**WHAT NEEDS TO BE DONE:**
Nothing should appear in the answer except the lines from the one containing "Where should I click to: Select Qualidade" through the end of the records below, written out exactly.

Collected data entries
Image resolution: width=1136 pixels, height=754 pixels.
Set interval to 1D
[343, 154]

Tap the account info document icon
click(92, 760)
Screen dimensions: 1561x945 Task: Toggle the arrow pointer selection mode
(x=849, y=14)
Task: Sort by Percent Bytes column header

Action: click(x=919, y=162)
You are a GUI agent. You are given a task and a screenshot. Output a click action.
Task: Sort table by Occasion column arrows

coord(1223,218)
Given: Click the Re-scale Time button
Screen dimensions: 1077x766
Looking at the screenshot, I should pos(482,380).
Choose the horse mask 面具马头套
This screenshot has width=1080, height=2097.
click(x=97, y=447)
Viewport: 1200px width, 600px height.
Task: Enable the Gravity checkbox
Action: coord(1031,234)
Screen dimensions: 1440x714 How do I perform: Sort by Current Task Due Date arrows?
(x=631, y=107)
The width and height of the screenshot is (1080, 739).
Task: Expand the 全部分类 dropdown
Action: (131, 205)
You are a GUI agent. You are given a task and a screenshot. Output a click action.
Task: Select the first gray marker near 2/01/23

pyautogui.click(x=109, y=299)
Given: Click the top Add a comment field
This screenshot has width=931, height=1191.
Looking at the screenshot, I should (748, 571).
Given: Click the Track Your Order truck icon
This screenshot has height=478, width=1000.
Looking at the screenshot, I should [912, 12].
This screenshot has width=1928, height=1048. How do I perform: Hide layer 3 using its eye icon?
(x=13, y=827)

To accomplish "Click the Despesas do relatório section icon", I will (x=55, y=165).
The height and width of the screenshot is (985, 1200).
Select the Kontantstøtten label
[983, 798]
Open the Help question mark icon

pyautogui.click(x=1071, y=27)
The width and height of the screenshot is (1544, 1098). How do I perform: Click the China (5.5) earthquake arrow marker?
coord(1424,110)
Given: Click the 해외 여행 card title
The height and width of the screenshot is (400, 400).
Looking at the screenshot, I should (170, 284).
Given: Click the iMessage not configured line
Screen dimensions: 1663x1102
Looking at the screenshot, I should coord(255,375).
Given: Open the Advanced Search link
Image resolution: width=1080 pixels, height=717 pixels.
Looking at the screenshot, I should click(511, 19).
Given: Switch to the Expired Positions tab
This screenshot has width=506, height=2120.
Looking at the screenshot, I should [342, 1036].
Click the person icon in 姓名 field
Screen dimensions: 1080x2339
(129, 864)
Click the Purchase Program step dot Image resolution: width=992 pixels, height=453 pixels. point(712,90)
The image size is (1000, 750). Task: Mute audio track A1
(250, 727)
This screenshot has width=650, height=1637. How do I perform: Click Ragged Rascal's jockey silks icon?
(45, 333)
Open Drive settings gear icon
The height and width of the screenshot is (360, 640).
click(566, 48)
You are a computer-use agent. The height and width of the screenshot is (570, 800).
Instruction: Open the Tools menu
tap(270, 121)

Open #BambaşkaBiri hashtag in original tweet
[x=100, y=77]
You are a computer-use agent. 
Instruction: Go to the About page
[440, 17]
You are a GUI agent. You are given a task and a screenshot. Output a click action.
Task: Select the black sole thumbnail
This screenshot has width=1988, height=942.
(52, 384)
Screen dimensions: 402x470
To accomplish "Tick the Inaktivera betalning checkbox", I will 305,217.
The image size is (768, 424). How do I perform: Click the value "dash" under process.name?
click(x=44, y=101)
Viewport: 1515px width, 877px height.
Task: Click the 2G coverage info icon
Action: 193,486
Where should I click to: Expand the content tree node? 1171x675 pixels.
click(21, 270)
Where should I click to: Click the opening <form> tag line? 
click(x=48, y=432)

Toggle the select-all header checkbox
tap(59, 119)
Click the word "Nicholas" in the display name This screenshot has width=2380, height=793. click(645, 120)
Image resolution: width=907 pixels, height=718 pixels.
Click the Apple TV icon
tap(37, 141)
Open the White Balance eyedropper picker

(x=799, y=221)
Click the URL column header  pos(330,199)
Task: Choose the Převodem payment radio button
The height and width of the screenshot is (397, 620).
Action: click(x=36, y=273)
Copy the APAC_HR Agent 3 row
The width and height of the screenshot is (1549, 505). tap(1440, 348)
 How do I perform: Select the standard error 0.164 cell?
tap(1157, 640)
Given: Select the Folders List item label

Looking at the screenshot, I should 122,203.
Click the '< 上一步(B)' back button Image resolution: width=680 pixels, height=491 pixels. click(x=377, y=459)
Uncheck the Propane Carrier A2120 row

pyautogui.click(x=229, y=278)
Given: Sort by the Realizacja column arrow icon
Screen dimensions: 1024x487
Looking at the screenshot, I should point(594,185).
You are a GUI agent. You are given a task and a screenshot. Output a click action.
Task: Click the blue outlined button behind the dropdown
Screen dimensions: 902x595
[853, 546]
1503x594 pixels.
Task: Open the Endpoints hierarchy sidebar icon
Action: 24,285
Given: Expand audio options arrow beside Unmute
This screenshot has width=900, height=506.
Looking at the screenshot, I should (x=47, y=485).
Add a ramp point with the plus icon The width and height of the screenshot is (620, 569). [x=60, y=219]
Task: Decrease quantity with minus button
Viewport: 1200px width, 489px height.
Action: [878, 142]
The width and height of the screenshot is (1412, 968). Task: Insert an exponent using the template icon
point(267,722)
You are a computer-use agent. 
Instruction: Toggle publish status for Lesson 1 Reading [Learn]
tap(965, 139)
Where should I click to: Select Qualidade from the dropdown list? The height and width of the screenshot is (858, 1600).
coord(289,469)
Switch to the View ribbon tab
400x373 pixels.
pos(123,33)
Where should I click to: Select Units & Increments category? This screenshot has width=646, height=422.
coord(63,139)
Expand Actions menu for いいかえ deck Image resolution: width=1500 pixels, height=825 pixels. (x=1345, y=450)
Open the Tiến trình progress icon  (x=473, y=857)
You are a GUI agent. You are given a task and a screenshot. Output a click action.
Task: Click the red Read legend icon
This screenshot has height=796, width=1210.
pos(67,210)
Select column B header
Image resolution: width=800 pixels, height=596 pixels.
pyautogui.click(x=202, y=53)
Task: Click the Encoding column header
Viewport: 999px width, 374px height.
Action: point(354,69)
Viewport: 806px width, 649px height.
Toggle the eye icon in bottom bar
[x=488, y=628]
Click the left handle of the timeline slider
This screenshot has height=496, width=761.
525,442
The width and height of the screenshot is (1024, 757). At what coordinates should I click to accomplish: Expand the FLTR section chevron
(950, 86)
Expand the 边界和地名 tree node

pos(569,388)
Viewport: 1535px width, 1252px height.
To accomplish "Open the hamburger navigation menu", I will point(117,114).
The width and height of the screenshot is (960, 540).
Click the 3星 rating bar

**RESULT OF THE TASK:**
Where should I click to: Select Qualidade from the dropdown list? The height and width of the screenshot is (858, 1600).
coord(289,469)
Switch to the View ribbon tab
400x373 pixels.
pos(123,33)
Where should I click to: Select Units & Increments category? This screenshot has width=646, height=422.
coord(63,139)
Expand Actions menu for いいかえ deck Image resolution: width=1500 pixels, height=825 pixels. (x=1345, y=450)
Open the Tiến trình progress icon  (x=473, y=857)
You are a GUI agent. You are given a task and a screenshot. Output a click action.
Task: Click the red Read legend icon
This screenshot has height=796, width=1210.
pos(67,210)
Select column B header
Image resolution: width=800 pixels, height=596 pixels.
pyautogui.click(x=202, y=53)
Task: Click the Encoding column header
Viewport: 999px width, 374px height.
Action: point(354,69)
Viewport: 806px width, 649px height.
Toggle the eye icon in bottom bar
[x=488, y=628]
Click the left handle of the timeline slider
This screenshot has height=496, width=761.
525,442
The width and height of the screenshot is (1024, 757). At what coordinates should I click to accomplish: Expand the FLTR section chevron
(950, 86)
Expand the 边界和地名 tree node

pos(569,388)
Viewport: 1535px width, 1252px height.
To accomplish "Open the hamburger navigation menu", I will point(117,114).
The width and height of the screenshot is (960, 540).
Click the 3星 rating bar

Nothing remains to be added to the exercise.